[Exercise requirements] Print the entries below exactly as they appear, from the first line up to and including the line with "The height and". Do not print any pictures.

[Exercise materials]
--------------------------------------------------

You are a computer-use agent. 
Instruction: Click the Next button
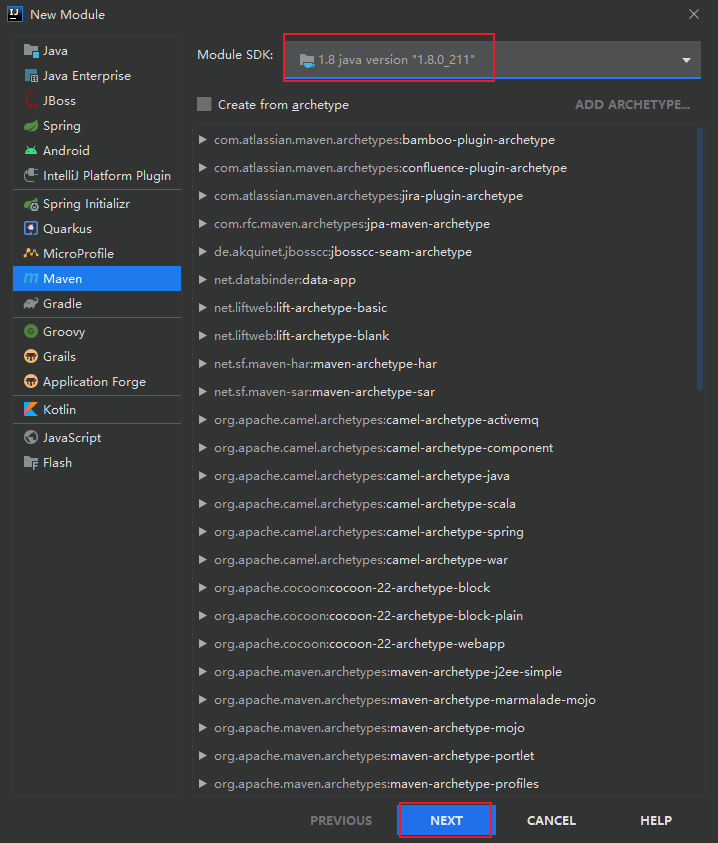pyautogui.click(x=446, y=820)
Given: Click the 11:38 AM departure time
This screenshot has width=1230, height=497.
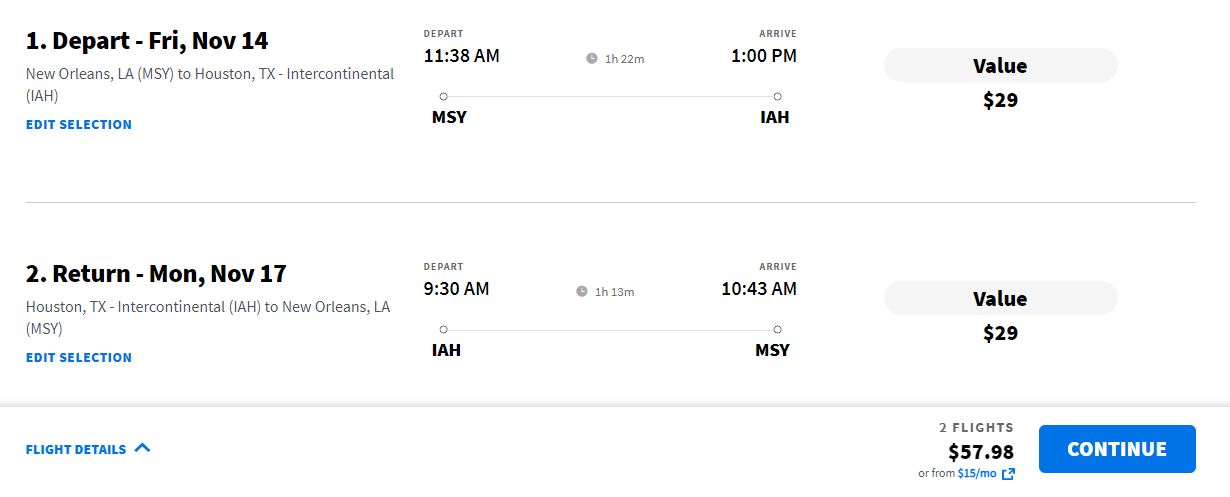Looking at the screenshot, I should click(461, 56).
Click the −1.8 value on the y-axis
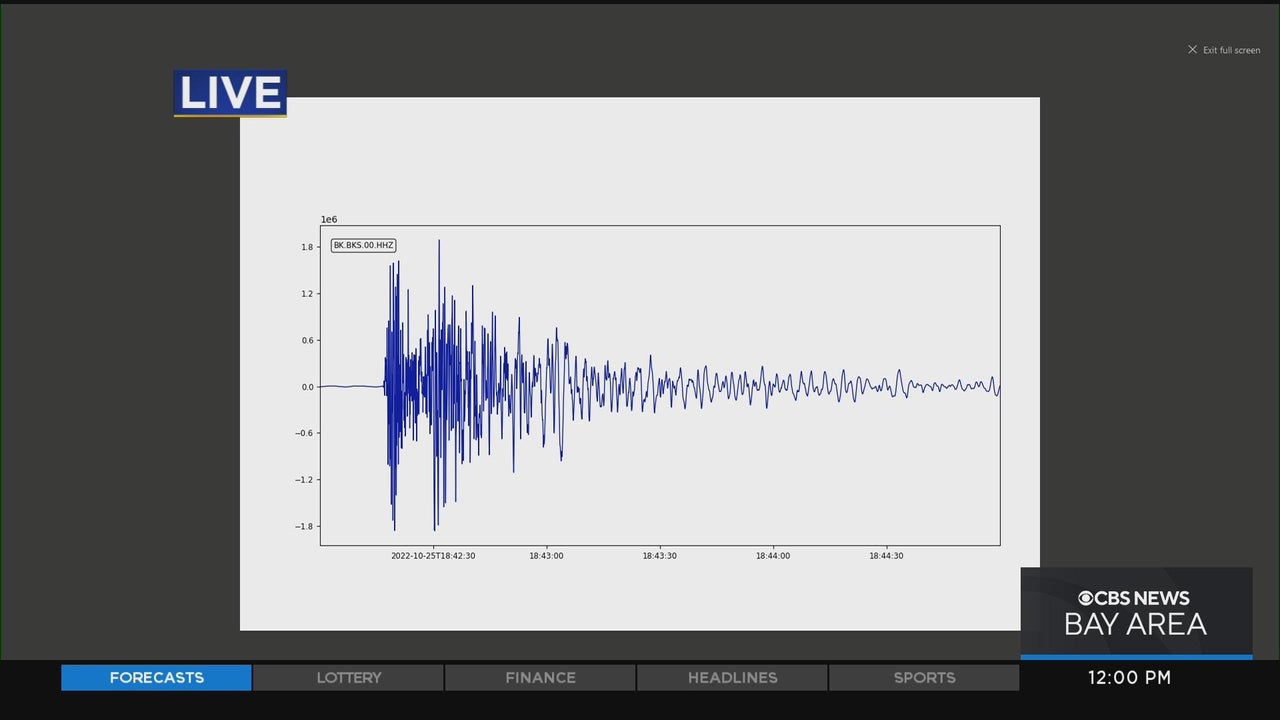Screen dimensions: 1280x720 click(305, 526)
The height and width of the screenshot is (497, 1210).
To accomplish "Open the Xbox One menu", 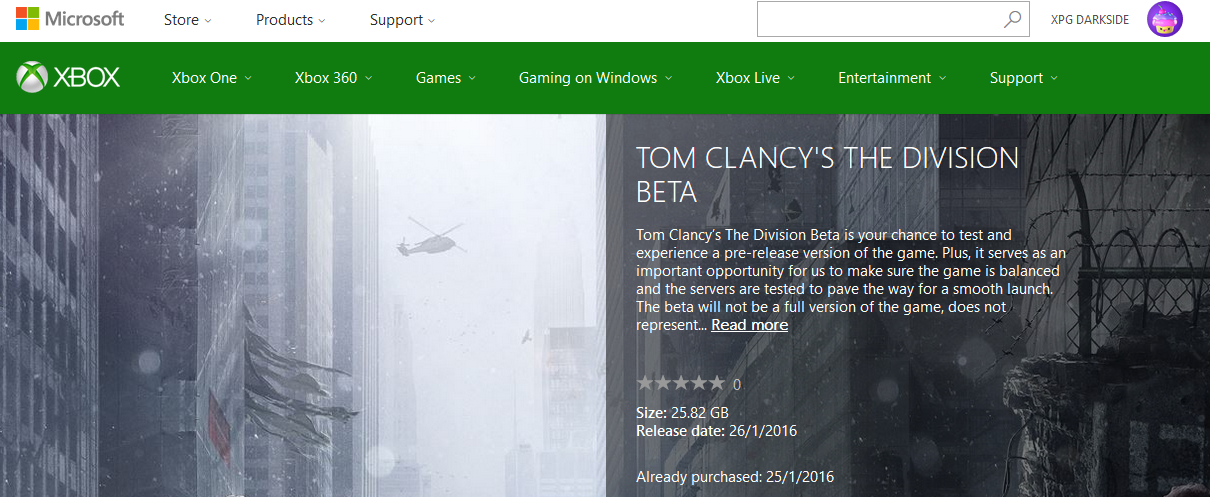I will 212,78.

--------------------------------------------------

[Your solution]
You are a computer-use agent. 
Instruction: Click the Next button
pyautogui.click(x=446, y=820)
Given: Click the 11:38 AM departure time
This screenshot has width=1230, height=497.
Looking at the screenshot, I should click(461, 56).
Click the −1.8 value on the y-axis
Screen dimensions: 1280x720 click(305, 526)
The height and width of the screenshot is (497, 1210).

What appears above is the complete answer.